11. The Second Circuit has noted that the court has "identified different sets of relevant factors based on the factual challenges posed by particular cases" and that the Carter v. Dutchess Community Coll., 735 F.2d 8 (2d Cir.1984), factors are "relevant to the question of whether a defendant is an `employer,'" while separate factors, set forth in Brock v. Superior Care, Inc., 840 F.2d 1054, 1058-59 (2d Cir.1988), are "used to distinguish between independent contractors and employees" and "to assess whether an entity that lacked formal control nevertheless exercised functional control over a worker." Irizarry v. Catsimatidis, 722 F.3d 99, 104-105 (2d Cir. 2013) (citations and internal quotations omitted). In this case, the relevant question is whether the individual Defendants are "employers," thus the Carter factors are the appropriate factors.

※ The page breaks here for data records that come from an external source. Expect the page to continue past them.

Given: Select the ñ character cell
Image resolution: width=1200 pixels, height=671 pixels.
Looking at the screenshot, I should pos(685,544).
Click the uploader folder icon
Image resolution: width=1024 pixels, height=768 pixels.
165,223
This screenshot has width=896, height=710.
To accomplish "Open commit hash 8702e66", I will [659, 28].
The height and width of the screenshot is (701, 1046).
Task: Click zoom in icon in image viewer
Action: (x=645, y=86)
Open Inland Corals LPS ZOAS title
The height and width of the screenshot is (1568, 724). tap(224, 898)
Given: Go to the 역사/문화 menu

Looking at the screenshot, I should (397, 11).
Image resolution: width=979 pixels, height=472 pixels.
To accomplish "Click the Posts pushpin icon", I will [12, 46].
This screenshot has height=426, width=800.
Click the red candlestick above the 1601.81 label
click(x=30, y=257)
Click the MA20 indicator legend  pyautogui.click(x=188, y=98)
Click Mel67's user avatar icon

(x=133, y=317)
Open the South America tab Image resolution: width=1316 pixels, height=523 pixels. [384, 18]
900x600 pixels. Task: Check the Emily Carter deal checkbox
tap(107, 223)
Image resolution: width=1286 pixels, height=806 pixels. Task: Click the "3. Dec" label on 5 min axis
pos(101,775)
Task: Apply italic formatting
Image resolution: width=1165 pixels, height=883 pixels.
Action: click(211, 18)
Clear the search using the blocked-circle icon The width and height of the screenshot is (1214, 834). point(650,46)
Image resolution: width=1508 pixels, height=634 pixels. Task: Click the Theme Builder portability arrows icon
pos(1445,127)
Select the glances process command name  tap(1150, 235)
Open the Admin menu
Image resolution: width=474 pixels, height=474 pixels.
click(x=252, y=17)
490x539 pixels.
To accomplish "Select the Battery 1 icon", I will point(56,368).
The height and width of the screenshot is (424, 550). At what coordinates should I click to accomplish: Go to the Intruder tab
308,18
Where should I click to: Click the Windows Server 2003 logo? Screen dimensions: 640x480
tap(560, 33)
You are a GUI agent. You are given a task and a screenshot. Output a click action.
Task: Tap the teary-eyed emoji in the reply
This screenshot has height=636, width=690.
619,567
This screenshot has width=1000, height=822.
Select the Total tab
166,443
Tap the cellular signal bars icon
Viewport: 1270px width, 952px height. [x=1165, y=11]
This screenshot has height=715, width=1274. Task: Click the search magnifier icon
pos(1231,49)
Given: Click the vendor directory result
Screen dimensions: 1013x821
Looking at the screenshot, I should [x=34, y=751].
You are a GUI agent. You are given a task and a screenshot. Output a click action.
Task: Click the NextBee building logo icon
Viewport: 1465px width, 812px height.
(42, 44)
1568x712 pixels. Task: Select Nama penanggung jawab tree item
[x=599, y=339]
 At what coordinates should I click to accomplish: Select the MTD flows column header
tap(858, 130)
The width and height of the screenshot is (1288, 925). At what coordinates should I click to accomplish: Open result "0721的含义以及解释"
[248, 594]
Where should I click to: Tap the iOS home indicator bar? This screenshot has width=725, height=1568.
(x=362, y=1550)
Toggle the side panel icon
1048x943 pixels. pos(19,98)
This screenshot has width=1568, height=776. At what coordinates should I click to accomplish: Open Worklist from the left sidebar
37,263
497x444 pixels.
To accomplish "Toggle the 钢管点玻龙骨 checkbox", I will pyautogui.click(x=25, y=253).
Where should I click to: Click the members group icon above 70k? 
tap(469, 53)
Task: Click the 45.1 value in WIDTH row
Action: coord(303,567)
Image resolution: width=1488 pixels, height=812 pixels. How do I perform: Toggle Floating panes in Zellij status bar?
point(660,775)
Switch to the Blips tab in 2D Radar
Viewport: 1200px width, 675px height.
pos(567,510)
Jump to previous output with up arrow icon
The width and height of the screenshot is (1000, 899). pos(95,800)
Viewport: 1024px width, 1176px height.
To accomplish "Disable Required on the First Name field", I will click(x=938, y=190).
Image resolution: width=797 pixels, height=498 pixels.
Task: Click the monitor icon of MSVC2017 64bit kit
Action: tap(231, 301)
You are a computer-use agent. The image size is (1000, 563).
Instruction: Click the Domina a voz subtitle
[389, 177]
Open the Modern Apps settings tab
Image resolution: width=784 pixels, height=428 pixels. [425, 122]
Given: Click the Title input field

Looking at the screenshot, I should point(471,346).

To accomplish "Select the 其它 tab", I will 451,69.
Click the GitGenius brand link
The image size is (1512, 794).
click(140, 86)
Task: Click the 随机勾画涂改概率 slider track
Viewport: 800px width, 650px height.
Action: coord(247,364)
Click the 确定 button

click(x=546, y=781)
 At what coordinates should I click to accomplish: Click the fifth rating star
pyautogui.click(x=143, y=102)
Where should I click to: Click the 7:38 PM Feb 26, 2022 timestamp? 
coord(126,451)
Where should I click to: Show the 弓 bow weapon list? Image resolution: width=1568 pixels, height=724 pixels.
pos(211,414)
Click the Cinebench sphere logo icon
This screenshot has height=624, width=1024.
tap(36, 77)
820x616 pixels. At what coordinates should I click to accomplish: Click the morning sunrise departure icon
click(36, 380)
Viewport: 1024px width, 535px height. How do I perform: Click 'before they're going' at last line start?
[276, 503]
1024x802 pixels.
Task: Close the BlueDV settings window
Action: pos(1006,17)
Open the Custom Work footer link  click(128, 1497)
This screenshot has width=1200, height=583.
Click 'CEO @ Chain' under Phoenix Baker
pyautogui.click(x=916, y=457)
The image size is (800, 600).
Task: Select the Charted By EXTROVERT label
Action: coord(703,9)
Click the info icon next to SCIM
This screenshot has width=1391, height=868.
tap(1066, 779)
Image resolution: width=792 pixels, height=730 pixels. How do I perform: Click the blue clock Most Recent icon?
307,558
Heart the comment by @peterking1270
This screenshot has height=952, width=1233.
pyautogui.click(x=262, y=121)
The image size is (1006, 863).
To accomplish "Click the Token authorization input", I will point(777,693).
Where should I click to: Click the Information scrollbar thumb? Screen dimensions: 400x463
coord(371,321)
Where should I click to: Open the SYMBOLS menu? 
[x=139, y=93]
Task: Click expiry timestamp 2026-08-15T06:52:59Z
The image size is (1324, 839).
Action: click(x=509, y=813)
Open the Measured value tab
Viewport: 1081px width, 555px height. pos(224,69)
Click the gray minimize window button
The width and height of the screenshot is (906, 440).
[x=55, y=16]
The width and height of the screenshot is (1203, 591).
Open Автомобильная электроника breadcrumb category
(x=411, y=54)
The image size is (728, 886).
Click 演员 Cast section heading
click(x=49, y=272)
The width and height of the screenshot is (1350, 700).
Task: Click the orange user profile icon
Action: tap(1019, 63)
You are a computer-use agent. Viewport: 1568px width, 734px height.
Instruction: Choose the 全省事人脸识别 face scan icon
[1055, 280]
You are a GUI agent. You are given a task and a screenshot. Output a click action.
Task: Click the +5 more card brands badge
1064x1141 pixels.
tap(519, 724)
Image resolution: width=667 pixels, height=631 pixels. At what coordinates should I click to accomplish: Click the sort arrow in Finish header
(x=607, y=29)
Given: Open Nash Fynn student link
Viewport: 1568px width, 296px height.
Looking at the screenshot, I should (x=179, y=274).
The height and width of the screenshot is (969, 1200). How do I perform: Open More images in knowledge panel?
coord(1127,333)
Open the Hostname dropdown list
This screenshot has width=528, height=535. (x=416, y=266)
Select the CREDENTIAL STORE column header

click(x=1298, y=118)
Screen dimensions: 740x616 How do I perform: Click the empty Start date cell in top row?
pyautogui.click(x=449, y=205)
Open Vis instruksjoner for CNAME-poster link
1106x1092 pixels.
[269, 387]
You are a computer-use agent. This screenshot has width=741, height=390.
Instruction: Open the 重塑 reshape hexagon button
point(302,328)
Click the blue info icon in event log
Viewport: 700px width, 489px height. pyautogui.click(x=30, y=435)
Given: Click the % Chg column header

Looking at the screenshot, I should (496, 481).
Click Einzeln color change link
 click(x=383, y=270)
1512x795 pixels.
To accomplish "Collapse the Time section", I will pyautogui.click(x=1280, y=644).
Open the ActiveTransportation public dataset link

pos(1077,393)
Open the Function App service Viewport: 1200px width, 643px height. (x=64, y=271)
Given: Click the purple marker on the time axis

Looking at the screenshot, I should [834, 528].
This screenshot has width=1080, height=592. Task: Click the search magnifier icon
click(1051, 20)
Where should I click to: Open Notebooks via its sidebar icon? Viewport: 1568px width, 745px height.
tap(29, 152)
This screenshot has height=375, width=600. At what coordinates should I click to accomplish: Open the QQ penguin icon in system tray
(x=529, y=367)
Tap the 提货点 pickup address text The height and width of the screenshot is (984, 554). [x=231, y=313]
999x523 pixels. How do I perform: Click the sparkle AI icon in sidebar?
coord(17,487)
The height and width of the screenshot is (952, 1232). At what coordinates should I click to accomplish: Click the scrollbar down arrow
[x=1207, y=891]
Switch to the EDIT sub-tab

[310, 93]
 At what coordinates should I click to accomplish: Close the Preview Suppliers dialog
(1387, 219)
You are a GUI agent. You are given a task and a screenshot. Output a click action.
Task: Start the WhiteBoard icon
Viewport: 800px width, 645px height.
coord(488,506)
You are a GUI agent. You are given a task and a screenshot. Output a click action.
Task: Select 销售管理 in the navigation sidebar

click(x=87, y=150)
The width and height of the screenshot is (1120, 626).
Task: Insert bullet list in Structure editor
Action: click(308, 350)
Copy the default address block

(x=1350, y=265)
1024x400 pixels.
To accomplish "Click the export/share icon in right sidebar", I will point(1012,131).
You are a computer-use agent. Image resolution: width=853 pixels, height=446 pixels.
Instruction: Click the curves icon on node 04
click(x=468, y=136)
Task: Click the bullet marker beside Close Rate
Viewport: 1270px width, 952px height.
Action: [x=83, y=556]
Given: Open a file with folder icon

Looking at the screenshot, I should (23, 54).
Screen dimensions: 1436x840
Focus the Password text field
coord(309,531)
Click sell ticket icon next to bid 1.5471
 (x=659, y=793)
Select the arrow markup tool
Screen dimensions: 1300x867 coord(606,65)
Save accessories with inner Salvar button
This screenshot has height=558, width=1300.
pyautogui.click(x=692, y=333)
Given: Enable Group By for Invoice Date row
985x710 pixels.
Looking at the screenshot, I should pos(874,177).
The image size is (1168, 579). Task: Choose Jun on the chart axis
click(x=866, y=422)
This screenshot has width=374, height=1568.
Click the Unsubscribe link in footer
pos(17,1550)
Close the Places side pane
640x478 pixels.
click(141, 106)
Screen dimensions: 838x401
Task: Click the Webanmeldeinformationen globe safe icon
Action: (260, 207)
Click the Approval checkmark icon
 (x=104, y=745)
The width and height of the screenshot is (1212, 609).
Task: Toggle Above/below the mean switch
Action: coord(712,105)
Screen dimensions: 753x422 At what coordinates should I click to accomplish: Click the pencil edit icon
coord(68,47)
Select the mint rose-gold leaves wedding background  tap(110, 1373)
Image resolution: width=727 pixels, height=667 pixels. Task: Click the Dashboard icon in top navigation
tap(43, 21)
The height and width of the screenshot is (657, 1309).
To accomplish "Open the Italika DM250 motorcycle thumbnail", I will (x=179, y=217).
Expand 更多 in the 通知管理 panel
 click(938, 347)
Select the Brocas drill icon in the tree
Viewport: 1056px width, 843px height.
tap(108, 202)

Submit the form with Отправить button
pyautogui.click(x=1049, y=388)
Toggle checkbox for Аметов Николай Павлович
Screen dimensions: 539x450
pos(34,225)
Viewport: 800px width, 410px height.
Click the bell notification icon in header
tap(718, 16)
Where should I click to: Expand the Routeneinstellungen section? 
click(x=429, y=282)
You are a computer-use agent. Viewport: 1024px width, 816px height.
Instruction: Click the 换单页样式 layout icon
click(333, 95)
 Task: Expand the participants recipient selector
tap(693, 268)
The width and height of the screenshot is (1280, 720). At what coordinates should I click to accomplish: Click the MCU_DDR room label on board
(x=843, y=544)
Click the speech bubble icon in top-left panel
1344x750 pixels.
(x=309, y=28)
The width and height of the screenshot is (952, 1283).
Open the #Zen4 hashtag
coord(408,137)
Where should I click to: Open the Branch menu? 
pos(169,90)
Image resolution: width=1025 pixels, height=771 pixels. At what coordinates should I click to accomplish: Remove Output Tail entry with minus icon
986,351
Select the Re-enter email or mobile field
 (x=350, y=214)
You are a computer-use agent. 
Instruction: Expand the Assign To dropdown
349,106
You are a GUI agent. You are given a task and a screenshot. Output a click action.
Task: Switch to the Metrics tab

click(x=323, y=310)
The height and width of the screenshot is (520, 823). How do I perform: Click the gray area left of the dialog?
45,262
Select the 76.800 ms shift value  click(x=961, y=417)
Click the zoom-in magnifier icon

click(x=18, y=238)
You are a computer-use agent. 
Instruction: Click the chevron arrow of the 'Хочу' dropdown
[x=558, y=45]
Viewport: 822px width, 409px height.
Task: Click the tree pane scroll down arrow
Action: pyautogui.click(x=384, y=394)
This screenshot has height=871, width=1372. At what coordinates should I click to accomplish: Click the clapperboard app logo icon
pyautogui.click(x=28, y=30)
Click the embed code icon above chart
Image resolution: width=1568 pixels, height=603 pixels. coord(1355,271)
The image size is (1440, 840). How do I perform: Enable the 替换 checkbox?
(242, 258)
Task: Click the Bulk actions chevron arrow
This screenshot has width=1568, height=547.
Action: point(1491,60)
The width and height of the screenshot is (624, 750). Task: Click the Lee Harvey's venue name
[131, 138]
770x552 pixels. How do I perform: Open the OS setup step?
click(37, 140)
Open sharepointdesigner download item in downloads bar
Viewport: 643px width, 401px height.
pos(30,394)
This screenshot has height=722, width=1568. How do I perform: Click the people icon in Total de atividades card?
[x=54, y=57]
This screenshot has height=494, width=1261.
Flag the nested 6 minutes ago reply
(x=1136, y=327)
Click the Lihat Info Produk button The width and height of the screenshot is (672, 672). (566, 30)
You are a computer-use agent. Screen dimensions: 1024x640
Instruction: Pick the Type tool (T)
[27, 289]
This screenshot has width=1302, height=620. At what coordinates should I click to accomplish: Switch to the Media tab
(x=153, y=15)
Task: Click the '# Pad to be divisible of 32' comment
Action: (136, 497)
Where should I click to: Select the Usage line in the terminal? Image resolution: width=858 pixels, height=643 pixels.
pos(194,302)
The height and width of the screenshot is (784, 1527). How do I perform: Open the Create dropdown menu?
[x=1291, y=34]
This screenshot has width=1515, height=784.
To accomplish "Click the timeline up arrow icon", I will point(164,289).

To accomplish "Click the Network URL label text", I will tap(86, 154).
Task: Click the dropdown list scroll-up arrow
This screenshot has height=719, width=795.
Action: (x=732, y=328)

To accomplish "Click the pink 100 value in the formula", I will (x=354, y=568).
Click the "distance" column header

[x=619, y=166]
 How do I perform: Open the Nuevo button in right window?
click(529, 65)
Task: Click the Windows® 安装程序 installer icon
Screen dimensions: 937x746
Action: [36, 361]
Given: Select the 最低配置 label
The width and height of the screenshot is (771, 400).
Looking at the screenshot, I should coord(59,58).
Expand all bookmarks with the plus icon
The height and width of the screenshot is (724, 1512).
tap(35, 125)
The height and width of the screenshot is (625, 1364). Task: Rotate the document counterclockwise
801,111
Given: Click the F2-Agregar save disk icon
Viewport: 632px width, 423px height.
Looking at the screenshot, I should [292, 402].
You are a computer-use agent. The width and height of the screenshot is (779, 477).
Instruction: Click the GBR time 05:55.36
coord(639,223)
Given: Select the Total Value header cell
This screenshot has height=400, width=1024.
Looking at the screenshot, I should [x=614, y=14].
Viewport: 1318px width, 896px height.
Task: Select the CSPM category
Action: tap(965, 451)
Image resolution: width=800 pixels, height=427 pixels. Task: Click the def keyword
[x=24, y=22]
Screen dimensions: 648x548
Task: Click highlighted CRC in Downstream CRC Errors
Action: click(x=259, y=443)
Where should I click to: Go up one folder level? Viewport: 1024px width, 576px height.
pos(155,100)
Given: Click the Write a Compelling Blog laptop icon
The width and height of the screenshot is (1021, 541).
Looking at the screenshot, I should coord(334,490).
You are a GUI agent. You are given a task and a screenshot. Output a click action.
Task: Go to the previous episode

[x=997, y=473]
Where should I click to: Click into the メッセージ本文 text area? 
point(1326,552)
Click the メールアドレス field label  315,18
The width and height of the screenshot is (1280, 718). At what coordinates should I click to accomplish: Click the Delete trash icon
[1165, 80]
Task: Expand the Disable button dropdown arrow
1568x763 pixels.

12. The Second Circuit also considered the relevance of a putative employer's level of "potential power," or unexercised authority, but because the putative employer had exercised control, did not reach the question of whether "unexercised authority is insufficient to establish FLSA liability." Irizarry, 722 F.3d at 111.
13. The burden of proof and production for employment discrimination claims under Title VII and the NYSHRL are identical. Hyek v. Field Support Servs., Inc., 461 Fed.Appx. 59, 60 (2d Cir.2012) ("Claims brought under the NYSHRL `are analyzed identically' and `the outcome of an employment discrimination claim made pursuant to the NYSHRL is the same as it is under ... Title VII.'" (alteration in original) (quoting Smith v. Xerox Corp., 196 F.3d 358, 363 n. 1 (2d Cir.1999))). Therefore, Plaintiff's Title VII and NYSHRL discrimination claims are analyzed together for purposes of this motion.